[[ Record set, beginning ]]

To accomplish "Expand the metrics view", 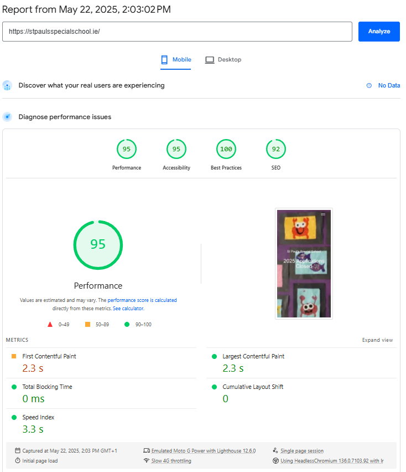I will 377,340.
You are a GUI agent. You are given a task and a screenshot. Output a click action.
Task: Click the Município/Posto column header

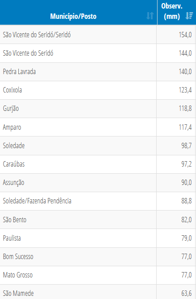pyautogui.click(x=78, y=13)
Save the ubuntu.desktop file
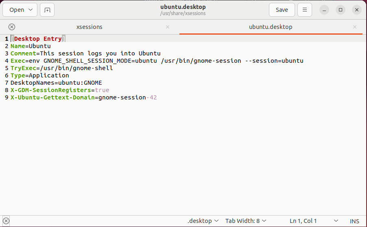367x227 pixels. click(x=282, y=10)
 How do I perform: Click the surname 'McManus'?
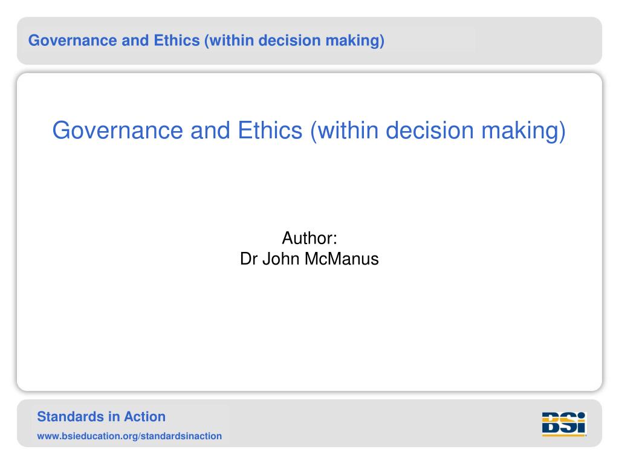point(342,259)
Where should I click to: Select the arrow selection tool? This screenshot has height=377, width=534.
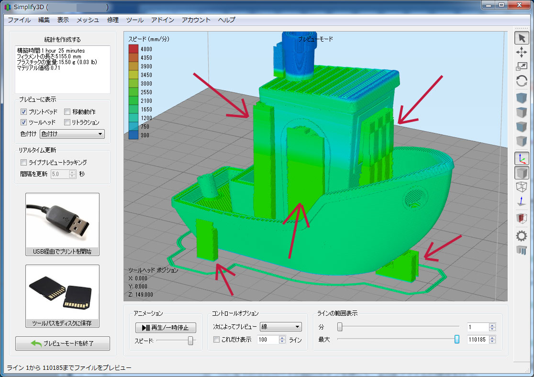tap(522, 38)
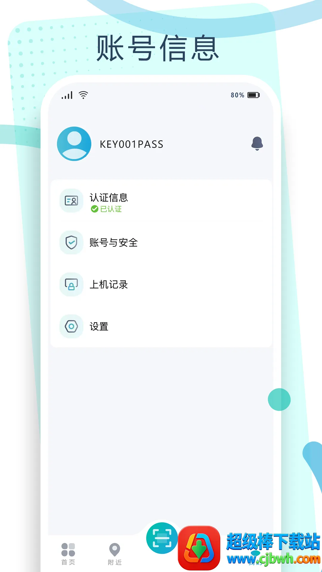Tap the ID card icon for 认证信息
This screenshot has width=322, height=572.
71,200
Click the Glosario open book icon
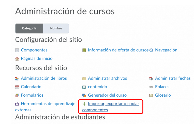194x124 pixels. coord(151,95)
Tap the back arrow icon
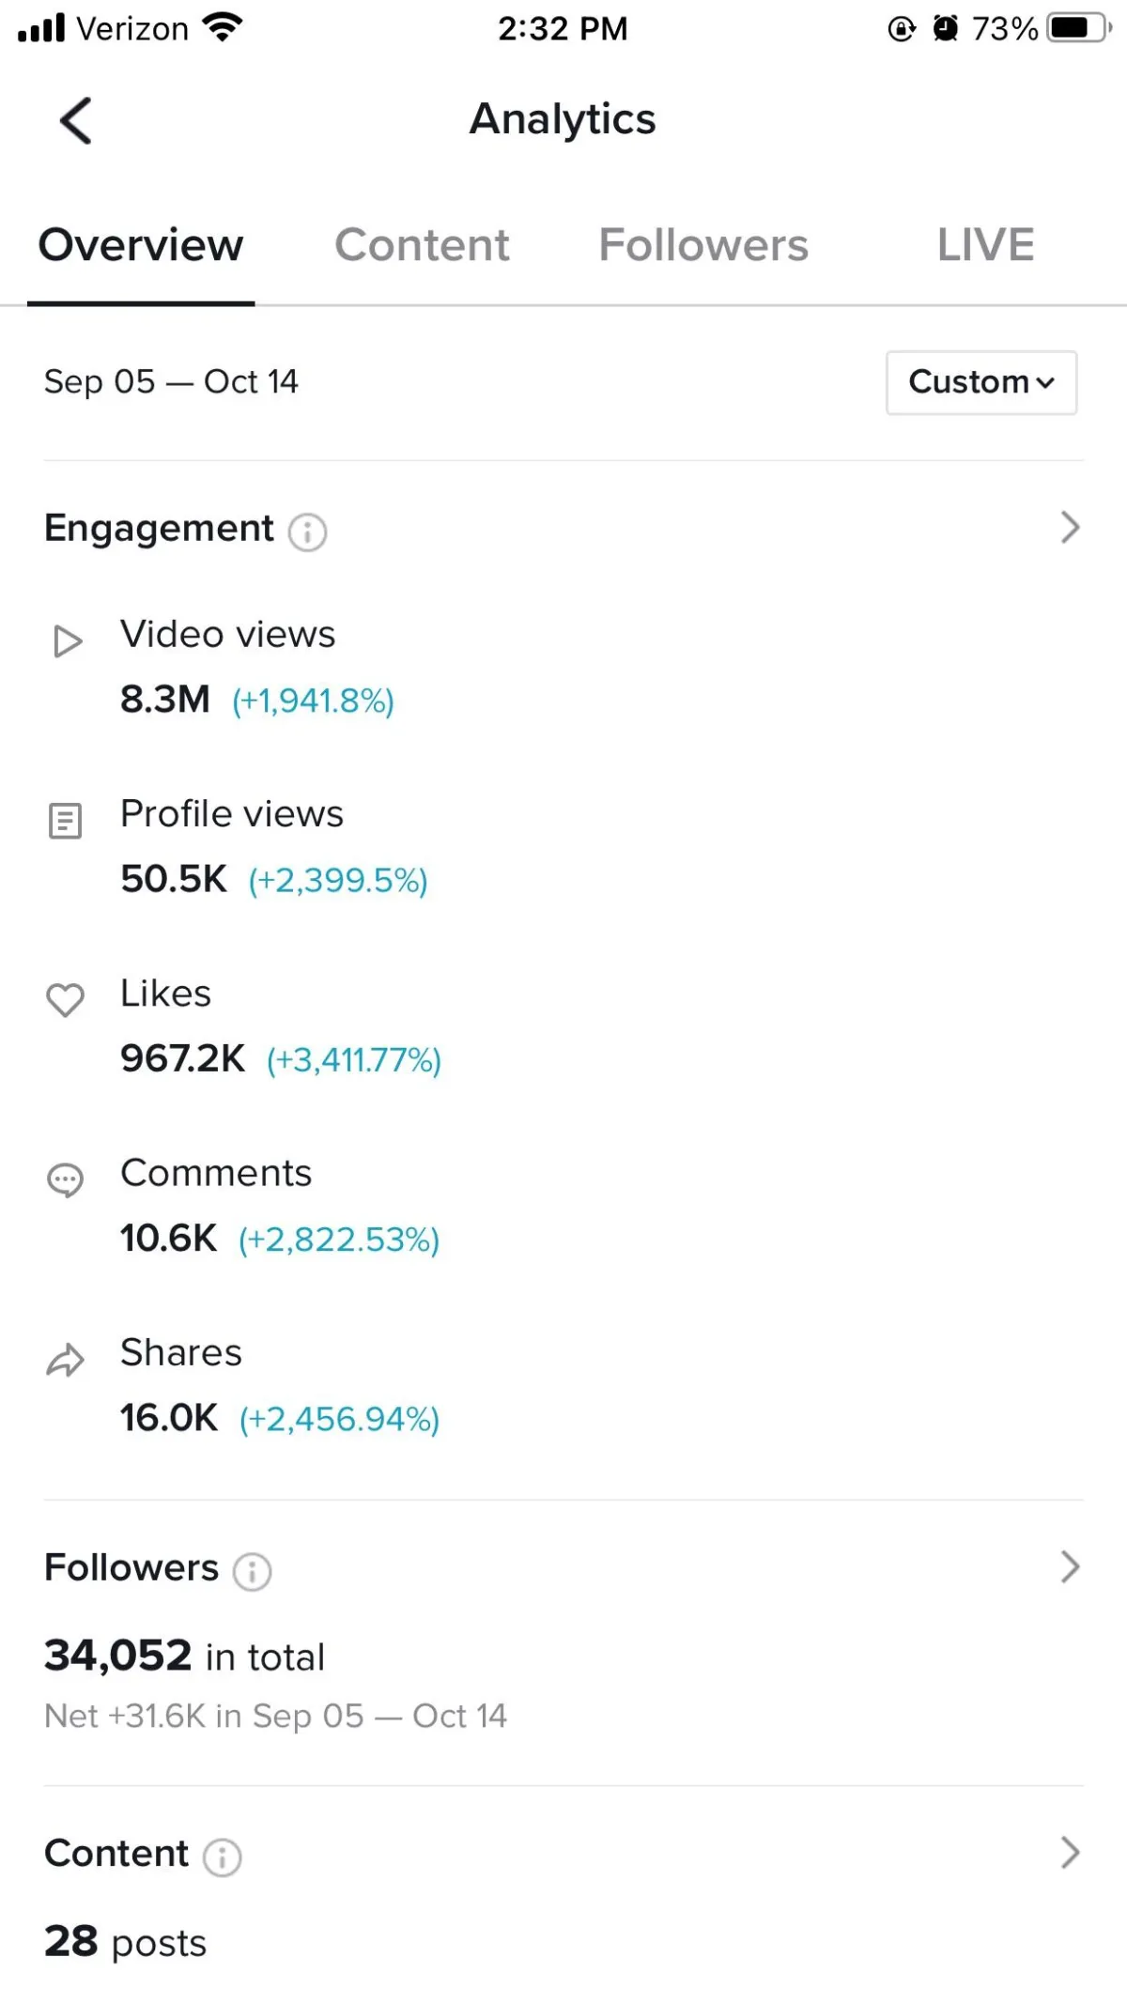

[[ Record set, end ]]

[What you have to do]
Your task is to print exactly the lines from the one containing "Task: Click the Município/Posto column header" through the final line of the records above, with no pictures and nothing more.

[Completed task]
Task: Click the Município/Posto column header

pyautogui.click(x=78, y=13)
Save the ubuntu.desktop file
367x227 pixels. click(x=282, y=10)
 How do I perform: Click the surname 'McManus'?
point(342,259)
Where should I click to: Select the arrow selection tool? This screenshot has height=377, width=534.
tap(522, 38)
Tap the ID card icon for 认证信息
This screenshot has width=322, height=572.
71,200
Click the Glosario open book icon
194x124 pixels. coord(151,95)
Tap the back arrow icon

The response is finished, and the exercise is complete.